### Given text:
** Begin **

Fuel prices in India have surged to record levels largely due to surging global crude oil prices and high incidence of Central and state levies. The weak rupee has also made crude oil imports costlier as India imports 82 per cent of its oil requirements. 

In the farm sector, fuel is a basic input, and farms of Punjab are highly mechanised. Out of the 10.53 lakh farmers, 45 per cent own tractors. Harvesting of wheat and rice, the two biggest crops, is mechanised. Out of the total 14 lakh tubewells, around 12 per cent are diesel operated. 

In Punjab agriculture, the crop-wise increase of cost of cultivation clearly depicts surging trends. The cost of cultivation is estimated based upon the use of tractor, combine, generator and diesel engine.

** End **

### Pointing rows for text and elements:

** Begin **

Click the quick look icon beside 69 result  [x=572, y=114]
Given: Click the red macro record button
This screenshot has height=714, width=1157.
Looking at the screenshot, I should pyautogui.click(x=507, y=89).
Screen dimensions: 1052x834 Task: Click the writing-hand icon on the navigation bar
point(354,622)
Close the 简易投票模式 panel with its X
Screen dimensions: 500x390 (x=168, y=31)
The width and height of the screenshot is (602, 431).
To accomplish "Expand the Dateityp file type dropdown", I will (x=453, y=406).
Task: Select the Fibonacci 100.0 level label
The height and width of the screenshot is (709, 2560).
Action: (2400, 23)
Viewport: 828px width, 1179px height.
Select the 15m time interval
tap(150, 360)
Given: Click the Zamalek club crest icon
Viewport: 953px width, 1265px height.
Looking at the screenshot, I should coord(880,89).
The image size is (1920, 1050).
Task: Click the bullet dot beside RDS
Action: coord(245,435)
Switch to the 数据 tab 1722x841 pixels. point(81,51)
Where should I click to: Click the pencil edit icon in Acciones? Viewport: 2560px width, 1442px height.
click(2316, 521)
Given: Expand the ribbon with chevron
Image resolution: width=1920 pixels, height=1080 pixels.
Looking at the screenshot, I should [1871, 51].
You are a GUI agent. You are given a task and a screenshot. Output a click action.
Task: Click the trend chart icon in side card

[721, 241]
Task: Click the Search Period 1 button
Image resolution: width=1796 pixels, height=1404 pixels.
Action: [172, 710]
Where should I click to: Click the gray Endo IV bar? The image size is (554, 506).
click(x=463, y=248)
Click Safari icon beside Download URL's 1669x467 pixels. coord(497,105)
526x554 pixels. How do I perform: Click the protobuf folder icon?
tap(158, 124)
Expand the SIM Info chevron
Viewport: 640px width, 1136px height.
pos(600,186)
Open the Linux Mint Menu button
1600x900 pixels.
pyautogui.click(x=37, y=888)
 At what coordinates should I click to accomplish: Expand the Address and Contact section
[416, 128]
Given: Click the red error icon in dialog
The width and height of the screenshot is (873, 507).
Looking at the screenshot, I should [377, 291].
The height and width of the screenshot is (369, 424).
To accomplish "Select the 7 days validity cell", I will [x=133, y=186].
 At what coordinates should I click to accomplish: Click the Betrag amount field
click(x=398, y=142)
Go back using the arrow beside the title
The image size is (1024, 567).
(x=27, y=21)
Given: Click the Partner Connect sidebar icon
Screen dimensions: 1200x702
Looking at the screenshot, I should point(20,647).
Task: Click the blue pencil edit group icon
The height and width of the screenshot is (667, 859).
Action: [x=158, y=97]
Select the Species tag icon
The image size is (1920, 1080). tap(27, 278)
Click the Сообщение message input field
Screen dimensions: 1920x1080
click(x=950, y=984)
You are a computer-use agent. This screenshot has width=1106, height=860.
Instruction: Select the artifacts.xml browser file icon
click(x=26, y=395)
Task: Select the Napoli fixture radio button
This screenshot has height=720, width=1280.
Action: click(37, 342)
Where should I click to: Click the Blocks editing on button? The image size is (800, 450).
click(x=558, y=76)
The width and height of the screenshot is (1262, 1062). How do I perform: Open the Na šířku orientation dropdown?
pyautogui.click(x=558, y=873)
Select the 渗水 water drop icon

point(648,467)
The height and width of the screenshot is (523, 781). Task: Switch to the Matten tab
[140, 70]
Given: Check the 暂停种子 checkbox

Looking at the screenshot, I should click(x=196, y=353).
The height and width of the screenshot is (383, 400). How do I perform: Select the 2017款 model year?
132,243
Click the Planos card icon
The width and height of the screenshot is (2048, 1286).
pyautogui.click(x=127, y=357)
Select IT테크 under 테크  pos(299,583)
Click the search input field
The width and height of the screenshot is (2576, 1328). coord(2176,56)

** End **

### Written tasks:
• a. Print the part of the fuel prices text that begins at the words "In the farm" and stops after the words "and diesel engine.".
• b. Name each machine that the fuel prices text says the cost of cultivation estimate is based on.

### Solutions per task:
• a.
In the farm sector, fuel is a basic input, and farms of Punjab are highly mechanised. Out of the 10.53 lakh farmers, 45 per cent own tractors. Harvesting of wheat and rice, the two biggest crops, is mechanised. Out of the total 14 lakh tubewells, around 12 per cent are diesel operated. 

In Punjab agriculture, the crop-wise increase of cost of cultivation clearly depicts surging trends. The cost of cultivation is estimated based upon the use of tractor, combine, generator and diesel engine.

• b. Tractor, combine, generator, diesel engine